The task here is to set down every line of the listing exactly.

(RECORDS FOR PROCESSING)
*-*-*

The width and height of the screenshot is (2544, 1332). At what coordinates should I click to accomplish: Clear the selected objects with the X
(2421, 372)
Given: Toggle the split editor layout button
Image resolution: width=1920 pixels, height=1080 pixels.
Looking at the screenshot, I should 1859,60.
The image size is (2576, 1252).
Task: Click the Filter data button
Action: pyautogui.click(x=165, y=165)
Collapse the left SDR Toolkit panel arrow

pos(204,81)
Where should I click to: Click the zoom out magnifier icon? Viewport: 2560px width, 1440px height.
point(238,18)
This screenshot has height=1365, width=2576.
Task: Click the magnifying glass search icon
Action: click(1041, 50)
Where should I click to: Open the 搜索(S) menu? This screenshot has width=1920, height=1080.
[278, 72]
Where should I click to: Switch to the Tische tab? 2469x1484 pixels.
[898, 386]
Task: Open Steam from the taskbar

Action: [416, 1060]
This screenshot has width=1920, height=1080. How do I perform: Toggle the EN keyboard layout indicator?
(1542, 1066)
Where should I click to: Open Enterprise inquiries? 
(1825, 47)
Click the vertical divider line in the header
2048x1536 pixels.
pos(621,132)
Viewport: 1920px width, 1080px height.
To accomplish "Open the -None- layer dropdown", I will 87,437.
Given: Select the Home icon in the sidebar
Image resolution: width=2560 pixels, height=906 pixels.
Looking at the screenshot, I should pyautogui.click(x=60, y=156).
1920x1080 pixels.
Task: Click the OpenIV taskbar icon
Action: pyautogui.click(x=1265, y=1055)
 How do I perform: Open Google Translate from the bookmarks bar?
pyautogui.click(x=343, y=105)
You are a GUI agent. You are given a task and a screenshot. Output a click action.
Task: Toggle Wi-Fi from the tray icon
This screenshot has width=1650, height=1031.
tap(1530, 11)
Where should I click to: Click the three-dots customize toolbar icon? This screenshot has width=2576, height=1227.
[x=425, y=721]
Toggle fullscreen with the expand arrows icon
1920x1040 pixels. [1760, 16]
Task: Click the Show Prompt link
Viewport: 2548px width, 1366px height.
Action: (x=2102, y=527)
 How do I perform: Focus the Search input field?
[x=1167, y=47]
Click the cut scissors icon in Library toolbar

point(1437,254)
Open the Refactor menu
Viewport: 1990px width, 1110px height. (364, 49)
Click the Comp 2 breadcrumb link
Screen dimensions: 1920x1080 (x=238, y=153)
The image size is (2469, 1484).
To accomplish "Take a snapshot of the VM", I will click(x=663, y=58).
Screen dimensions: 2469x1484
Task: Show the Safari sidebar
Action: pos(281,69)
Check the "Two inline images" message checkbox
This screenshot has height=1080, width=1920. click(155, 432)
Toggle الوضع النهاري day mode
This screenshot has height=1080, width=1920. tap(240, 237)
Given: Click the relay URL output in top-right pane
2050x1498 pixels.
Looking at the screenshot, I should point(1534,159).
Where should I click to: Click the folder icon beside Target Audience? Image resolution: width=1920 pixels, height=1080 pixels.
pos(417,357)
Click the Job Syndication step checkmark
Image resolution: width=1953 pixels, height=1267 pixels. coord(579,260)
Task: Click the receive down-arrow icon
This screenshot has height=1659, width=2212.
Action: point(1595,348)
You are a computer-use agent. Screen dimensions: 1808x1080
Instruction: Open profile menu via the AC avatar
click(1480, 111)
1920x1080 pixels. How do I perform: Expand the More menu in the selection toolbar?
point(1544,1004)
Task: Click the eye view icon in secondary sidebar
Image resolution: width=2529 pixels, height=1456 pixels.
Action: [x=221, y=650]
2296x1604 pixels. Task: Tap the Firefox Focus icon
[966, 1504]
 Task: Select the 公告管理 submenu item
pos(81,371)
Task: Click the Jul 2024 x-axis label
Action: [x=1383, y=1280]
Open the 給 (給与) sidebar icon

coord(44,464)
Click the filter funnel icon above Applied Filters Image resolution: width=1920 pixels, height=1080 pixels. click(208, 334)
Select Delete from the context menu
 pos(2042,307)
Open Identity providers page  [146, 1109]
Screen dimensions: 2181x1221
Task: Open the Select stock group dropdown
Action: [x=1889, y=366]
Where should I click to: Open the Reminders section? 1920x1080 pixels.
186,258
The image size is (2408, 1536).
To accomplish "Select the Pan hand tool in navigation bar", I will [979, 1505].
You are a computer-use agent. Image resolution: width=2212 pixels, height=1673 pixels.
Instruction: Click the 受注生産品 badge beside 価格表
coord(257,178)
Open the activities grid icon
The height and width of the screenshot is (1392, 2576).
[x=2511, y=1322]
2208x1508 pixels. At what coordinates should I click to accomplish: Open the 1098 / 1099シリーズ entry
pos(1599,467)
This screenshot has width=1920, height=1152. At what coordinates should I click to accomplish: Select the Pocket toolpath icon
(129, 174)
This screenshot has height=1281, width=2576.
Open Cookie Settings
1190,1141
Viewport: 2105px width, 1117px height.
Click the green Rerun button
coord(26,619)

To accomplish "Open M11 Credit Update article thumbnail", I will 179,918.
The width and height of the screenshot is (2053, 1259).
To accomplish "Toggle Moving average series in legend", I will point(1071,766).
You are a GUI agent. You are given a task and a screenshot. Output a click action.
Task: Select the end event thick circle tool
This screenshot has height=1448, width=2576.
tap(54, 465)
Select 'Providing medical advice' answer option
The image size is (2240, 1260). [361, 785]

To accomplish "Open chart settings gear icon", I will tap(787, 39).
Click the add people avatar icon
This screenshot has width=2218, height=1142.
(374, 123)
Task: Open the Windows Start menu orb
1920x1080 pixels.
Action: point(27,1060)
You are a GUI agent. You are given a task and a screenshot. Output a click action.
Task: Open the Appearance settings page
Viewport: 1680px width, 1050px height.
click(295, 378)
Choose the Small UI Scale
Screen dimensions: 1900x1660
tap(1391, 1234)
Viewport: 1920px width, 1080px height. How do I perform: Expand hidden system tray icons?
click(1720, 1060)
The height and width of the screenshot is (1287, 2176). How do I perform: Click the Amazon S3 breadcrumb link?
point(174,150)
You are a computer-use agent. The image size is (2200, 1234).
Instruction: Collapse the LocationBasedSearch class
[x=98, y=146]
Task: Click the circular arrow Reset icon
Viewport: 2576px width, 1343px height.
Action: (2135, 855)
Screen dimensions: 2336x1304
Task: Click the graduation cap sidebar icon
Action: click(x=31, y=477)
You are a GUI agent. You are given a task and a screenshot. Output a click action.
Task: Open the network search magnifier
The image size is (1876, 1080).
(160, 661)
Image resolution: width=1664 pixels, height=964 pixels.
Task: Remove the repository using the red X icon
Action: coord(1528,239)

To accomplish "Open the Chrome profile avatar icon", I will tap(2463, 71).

*-*-*

(SOLUTION BELOW)
The width and height of the screenshot is (2544, 1332). At what coordinates should I click to accomplish: Clear the selected objects with the X
(2421, 372)
Given: Toggle the split editor layout button
Image resolution: width=1920 pixels, height=1080 pixels.
Looking at the screenshot, I should 1859,60.
The image size is (2576, 1252).
Task: Click the Filter data button
Action: pyautogui.click(x=165, y=165)
Collapse the left SDR Toolkit panel arrow

pos(204,81)
Where should I click to: Click the zoom out magnifier icon? Viewport: 2560px width, 1440px height.
point(238,18)
This screenshot has height=1365, width=2576.
Task: Click the magnifying glass search icon
Action: click(1041, 50)
Where should I click to: Open the 搜索(S) menu? This screenshot has width=1920, height=1080.
[278, 72]
Where should I click to: Switch to the Tische tab? 2469x1484 pixels.
[898, 386]
Task: Open Steam from the taskbar

Action: [416, 1060]
This screenshot has width=1920, height=1080. How do I perform: Toggle the EN keyboard layout indicator?
(1542, 1066)
Where should I click to: Open Enterprise inquiries? 
(1825, 47)
Click the vertical divider line in the header
2048x1536 pixels.
pos(621,132)
Viewport: 1920px width, 1080px height.
To accomplish "Open the -None- layer dropdown", I will 87,437.
Given: Select the Home icon in the sidebar
Image resolution: width=2560 pixels, height=906 pixels.
Looking at the screenshot, I should pyautogui.click(x=60, y=156).
1920x1080 pixels.
Task: Click the OpenIV taskbar icon
Action: pyautogui.click(x=1265, y=1055)
 How do I perform: Open Google Translate from the bookmarks bar?
pyautogui.click(x=343, y=105)
You are a GUI agent. You are given a task and a screenshot. Output a click action.
Task: Toggle Wi-Fi from the tray icon
This screenshot has width=1650, height=1031.
tap(1530, 11)
Where should I click to: Click the three-dots customize toolbar icon? This screenshot has width=2576, height=1227.
[x=425, y=721]
Toggle fullscreen with the expand arrows icon
1920x1040 pixels. [1760, 16]
Task: Click the Show Prompt link
Viewport: 2548px width, 1366px height.
Action: (x=2102, y=527)
 How do I perform: Focus the Search input field?
[x=1167, y=47]
Click the cut scissors icon in Library toolbar

point(1437,254)
Open the Refactor menu
Viewport: 1990px width, 1110px height. (364, 49)
Click the Comp 2 breadcrumb link
Screen dimensions: 1920x1080 (x=238, y=153)
The image size is (2469, 1484).
To accomplish "Take a snapshot of the VM", I will click(x=663, y=58).
Screen dimensions: 2469x1484
Task: Show the Safari sidebar
Action: pos(281,69)
Check the "Two inline images" message checkbox
This screenshot has height=1080, width=1920. click(155, 432)
Toggle الوضع النهاري day mode
This screenshot has height=1080, width=1920. tap(240, 237)
Given: Click the relay URL output in top-right pane
2050x1498 pixels.
Looking at the screenshot, I should point(1534,159).
Where should I click to: Click the folder icon beside Target Audience? Image resolution: width=1920 pixels, height=1080 pixels.
pos(417,357)
Click the Job Syndication step checkmark
Image resolution: width=1953 pixels, height=1267 pixels. coord(579,260)
Task: Click the receive down-arrow icon
This screenshot has height=1659, width=2212.
Action: point(1595,348)
You are a computer-use agent. Screen dimensions: 1808x1080
Instruction: Open profile menu via the AC avatar
click(1480, 111)
1920x1080 pixels. How do I perform: Expand the More menu in the selection toolbar?
point(1544,1004)
Task: Click the eye view icon in secondary sidebar
Image resolution: width=2529 pixels, height=1456 pixels.
Action: [x=221, y=650]
2296x1604 pixels. Task: Tap the Firefox Focus icon
[966, 1504]
 Task: Select the 公告管理 submenu item
pos(81,371)
Task: Click the Jul 2024 x-axis label
Action: [x=1383, y=1280]
Open the 給 (給与) sidebar icon

coord(44,464)
Click the filter funnel icon above Applied Filters Image resolution: width=1920 pixels, height=1080 pixels. click(208, 334)
Select Delete from the context menu
 pos(2042,307)
Open Identity providers page  [146, 1109]
Screen dimensions: 2181x1221
Task: Open the Select stock group dropdown
Action: [x=1889, y=366]
Where should I click to: Open the Reminders section? 1920x1080 pixels.
186,258
The image size is (2408, 1536).
To accomplish "Select the Pan hand tool in navigation bar", I will [979, 1505].
You are a computer-use agent. Image resolution: width=2212 pixels, height=1673 pixels.
Instruction: Click the 受注生産品 badge beside 価格表
coord(257,178)
Open the activities grid icon
The height and width of the screenshot is (1392, 2576).
[x=2511, y=1322]
2208x1508 pixels. At what coordinates should I click to accomplish: Open the 1098 / 1099シリーズ entry
pos(1599,467)
This screenshot has width=1920, height=1152. At what coordinates should I click to accomplish: Select the Pocket toolpath icon
(129, 174)
This screenshot has height=1281, width=2576.
Open Cookie Settings
1190,1141
Viewport: 2105px width, 1117px height.
Click the green Rerun button
coord(26,619)

To accomplish "Open M11 Credit Update article thumbnail", I will 179,918.
The width and height of the screenshot is (2053, 1259).
To accomplish "Toggle Moving average series in legend", I will point(1071,766).
You are a GUI agent. You are given a task and a screenshot. Output a click action.
Task: Select the end event thick circle tool
This screenshot has height=1448, width=2576.
tap(54, 465)
Select 'Providing medical advice' answer option
The image size is (2240, 1260). [361, 785]

To accomplish "Open chart settings gear icon", I will tap(787, 39).
Click the add people avatar icon
This screenshot has width=2218, height=1142.
(374, 123)
Task: Open the Windows Start menu orb
1920x1080 pixels.
Action: point(27,1060)
You are a GUI agent. You are given a task and a screenshot. Output a click action.
Task: Open the Appearance settings page
Viewport: 1680px width, 1050px height.
click(295, 378)
Choose the Small UI Scale
Screen dimensions: 1900x1660
tap(1391, 1234)
Viewport: 1920px width, 1080px height. How do I perform: Expand hidden system tray icons?
click(1720, 1060)
The height and width of the screenshot is (1287, 2176). How do I perform: Click the Amazon S3 breadcrumb link?
point(174,150)
You are a computer-use agent. The image size is (2200, 1234).
Instruction: Collapse the LocationBasedSearch class
[x=98, y=146]
Task: Click the circular arrow Reset icon
Viewport: 2576px width, 1343px height.
Action: (2135, 855)
Screen dimensions: 2336x1304
Task: Click the graduation cap sidebar icon
Action: click(x=31, y=477)
You are a GUI agent. You are given a task and a screenshot. Output a click action.
Task: Open the network search magnifier
The image size is (1876, 1080).
(160, 661)
Image resolution: width=1664 pixels, height=964 pixels.
Task: Remove the repository using the red X icon
Action: coord(1528,239)

To accomplish "Open the Chrome profile avatar icon", I will tap(2463, 71).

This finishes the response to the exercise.